Stored items from a collection:

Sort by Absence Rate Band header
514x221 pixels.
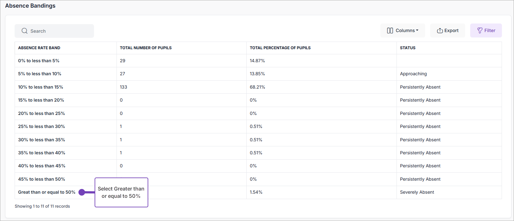[39, 48]
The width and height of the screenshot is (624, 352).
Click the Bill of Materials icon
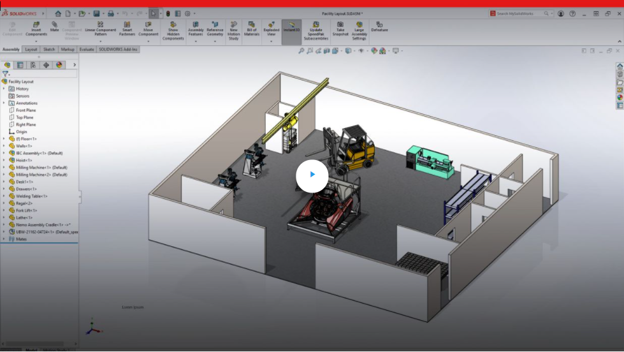click(252, 29)
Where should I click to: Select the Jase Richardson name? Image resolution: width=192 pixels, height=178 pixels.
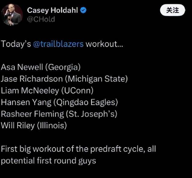(32, 79)
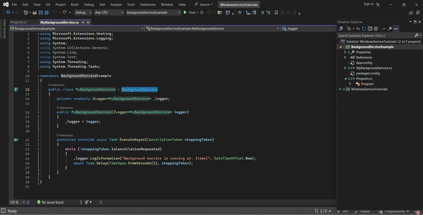Click the Sign in link
Screen dimensions: 423x215
[x=368, y=4]
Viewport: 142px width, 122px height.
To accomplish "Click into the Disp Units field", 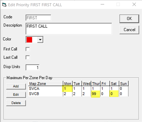I will click(32, 67).
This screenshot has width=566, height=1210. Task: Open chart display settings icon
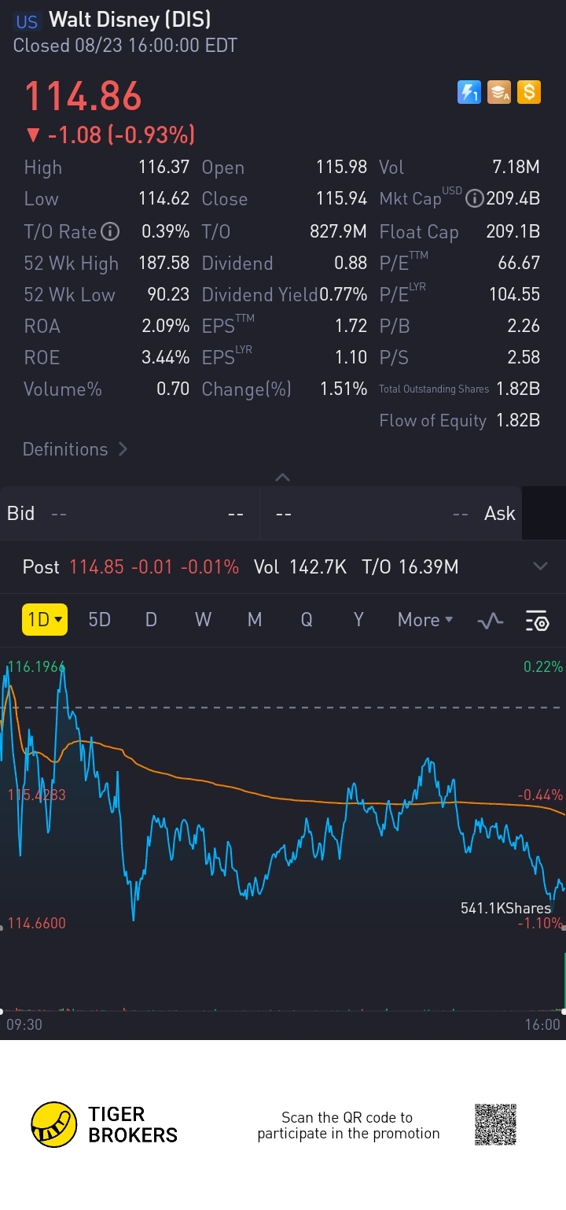pyautogui.click(x=537, y=621)
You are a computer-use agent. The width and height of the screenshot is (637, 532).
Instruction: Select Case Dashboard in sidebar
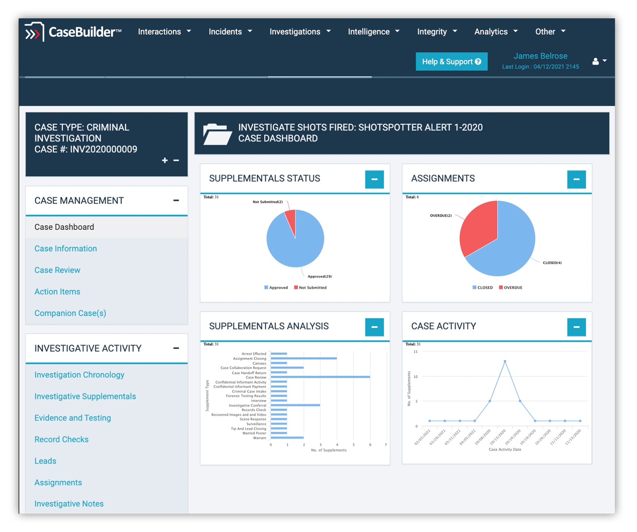point(64,227)
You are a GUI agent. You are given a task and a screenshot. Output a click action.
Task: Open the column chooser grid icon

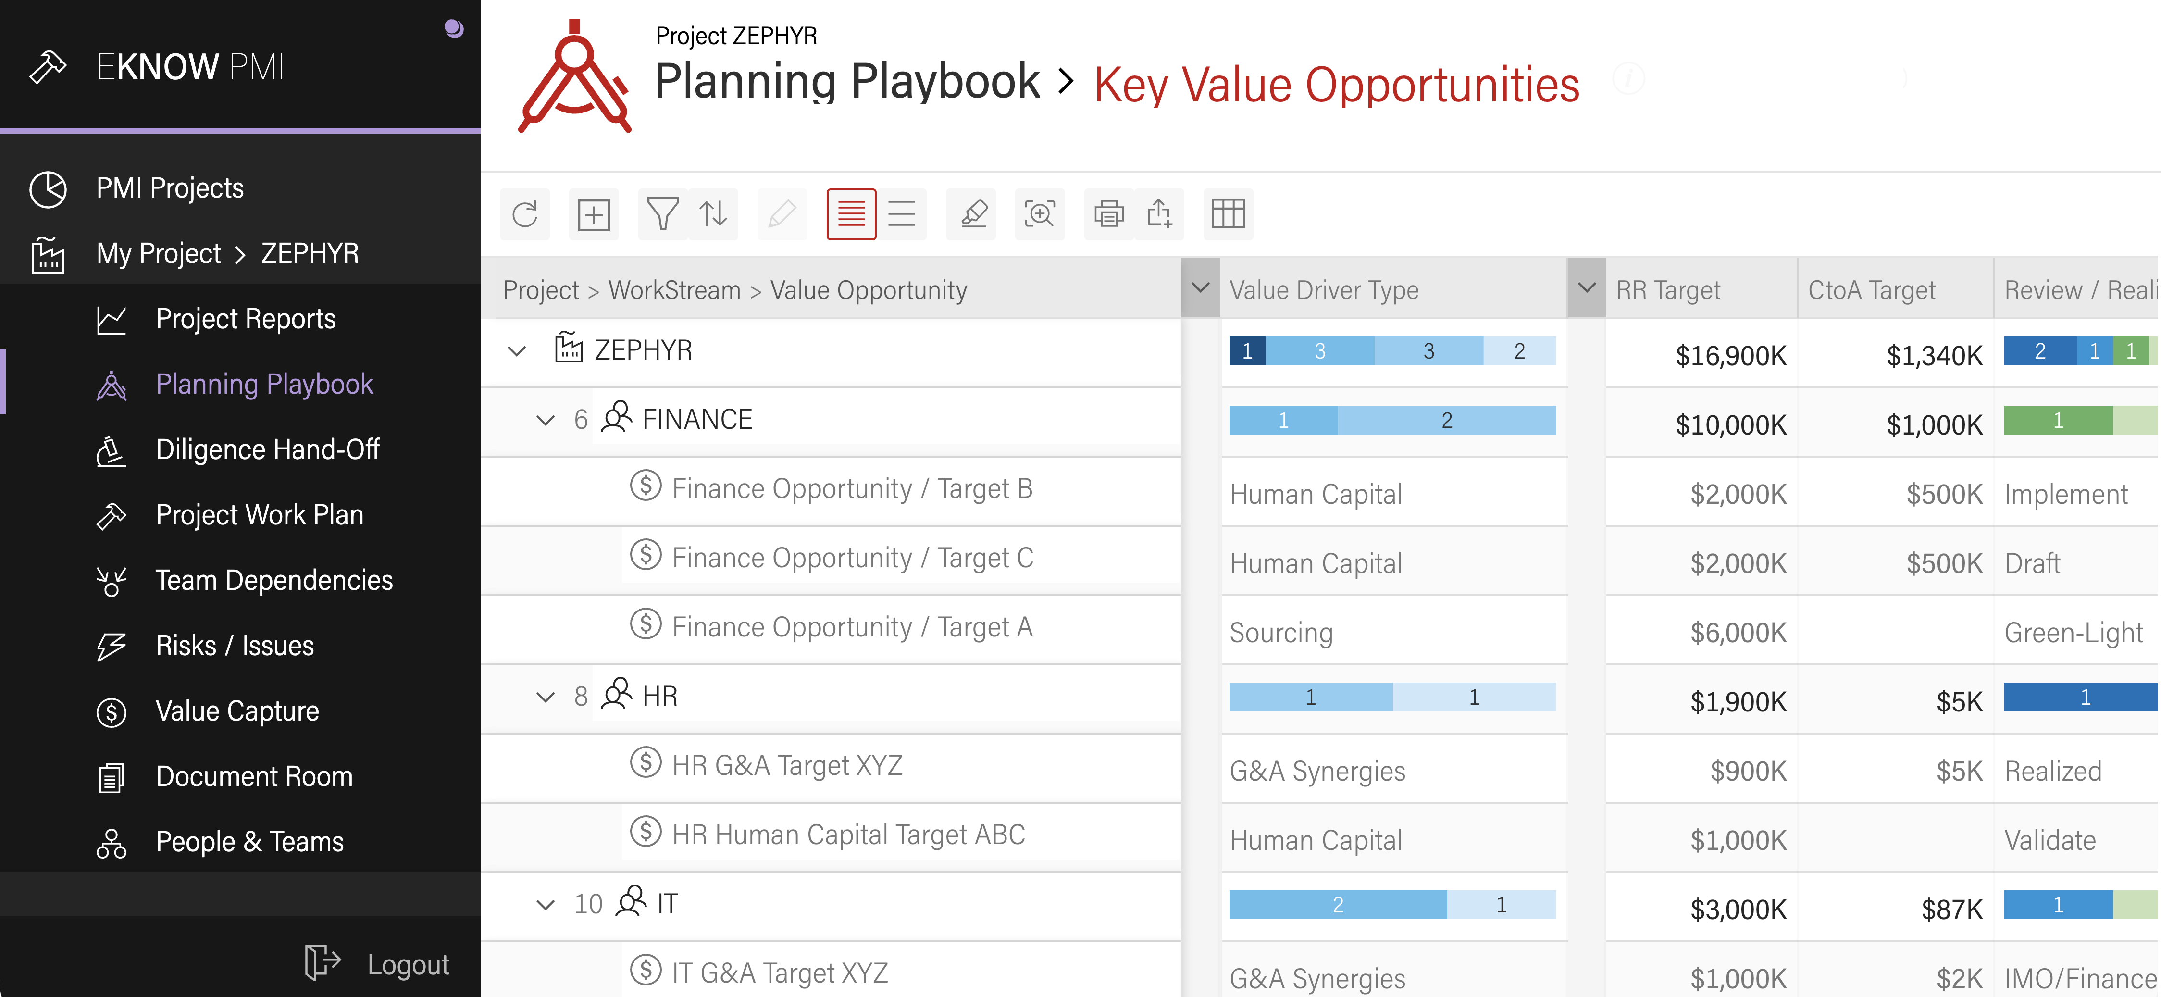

**EXERCISE AIM**
From the line containing "Instruction: Select Case Dashboard in sidebar" down to the last line of the entries above, copy each line exactly and nothing more. Leave pictures out.

**RESULT OF THE EXERCISE**
Instruction: Select Case Dashboard in sidebar
point(64,227)
You are a GUI agent. You are given a task and a screenshot. Output a click action.
Task: Open the column chooser grid icon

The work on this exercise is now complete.